Robert F. Kennedy is an iconic figure in American history. He was a crucial force in the civil rights movement, the war on poverty, and was a staunch advocate for peace. As educators, it is important to impart knowledge about his life and contributions to our students to help them understand the power of their voice and the importance of civic engagement.

1. Start with a brief biography

Begin by giving your students a brief overview of Robert F. Kennedy’s life. Born in 1925, Robert F. Kennedy was a brother of President John F. Kennedy and served as Attorney General during his brother’s time in office. He was later elected as a New York senator and became known for his dedication to human rights, social justice, and combating organized crime.

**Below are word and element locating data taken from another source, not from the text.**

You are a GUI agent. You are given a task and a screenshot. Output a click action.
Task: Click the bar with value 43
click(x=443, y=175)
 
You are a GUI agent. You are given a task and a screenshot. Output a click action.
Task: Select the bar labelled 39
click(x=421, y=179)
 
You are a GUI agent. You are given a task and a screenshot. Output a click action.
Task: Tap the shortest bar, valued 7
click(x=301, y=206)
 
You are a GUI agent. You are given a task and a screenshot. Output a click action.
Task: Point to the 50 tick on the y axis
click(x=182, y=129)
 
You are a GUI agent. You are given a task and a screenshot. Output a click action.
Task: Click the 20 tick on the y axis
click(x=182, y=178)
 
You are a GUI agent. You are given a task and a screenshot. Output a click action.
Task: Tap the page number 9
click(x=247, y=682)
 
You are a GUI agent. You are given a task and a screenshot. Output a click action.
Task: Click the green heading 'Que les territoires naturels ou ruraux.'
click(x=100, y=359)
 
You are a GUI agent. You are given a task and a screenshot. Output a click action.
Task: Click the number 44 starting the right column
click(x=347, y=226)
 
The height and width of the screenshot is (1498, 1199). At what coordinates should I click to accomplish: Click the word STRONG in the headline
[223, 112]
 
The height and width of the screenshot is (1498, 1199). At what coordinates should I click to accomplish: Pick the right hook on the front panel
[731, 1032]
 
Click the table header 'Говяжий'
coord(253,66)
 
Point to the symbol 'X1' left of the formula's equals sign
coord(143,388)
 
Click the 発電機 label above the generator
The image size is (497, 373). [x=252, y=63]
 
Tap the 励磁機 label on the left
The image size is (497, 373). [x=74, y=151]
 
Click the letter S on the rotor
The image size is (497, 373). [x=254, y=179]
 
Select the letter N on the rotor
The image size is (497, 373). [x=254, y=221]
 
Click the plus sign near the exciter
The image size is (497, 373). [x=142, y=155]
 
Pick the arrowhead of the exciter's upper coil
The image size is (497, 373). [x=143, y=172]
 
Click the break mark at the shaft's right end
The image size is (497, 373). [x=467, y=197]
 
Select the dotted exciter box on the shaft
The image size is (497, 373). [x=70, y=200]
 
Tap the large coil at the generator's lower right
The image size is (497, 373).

His life tragically ended in 1968 when he was assassinated during his presidential campaign.

2. Discuss his role as Attorney General

As Attorney General, Robert F. Kennedy played a pivotal role in enforcing civil rights legislation and dismantling organized crime syndicates. Explore with your students the efforts he took to integrate schools and public spaces while also shedding light on his fight against the Mafia by mobilizing federal resources.

3. Dive into his senatorial accomplishments

As a senator from New York, Robert F. Kennedy championed many progressive policies such as education reform, healthcare access, and economic equality for minority groups and low-income families. Encourage your students to examine how these policies continue to shape our nation today.

4. Analyze his presidential campaign

While studying his presidential bid, discuss with your students how Robert F. Kennedy’s vision for America centered on healing racial divisions, ending poverty and promoting peace across the globe. Investigate the issues he campaigned on and how they resonate with current social causes today.

5. The assassination and its impact on American politics

Finally, guide your students through the events revolving around Robert F. Kennedy’s assassination on June 5, 1968, after winning the California Democratic primary. Delve into the immediate aftermath, including public reactions and the subsequent trial of Sirhan Sirhan, the man convicted of his murder.


By teaching students about Robert F. Kennedy, they not only gain knowledge about a vital figure in American history but also better understand the power of compassion and determination in promoting social change. By doing so, we can inspire a new generation to continue working towards a better tomorrow, emboldened by Kennedy’s legacy and unyielding spirit.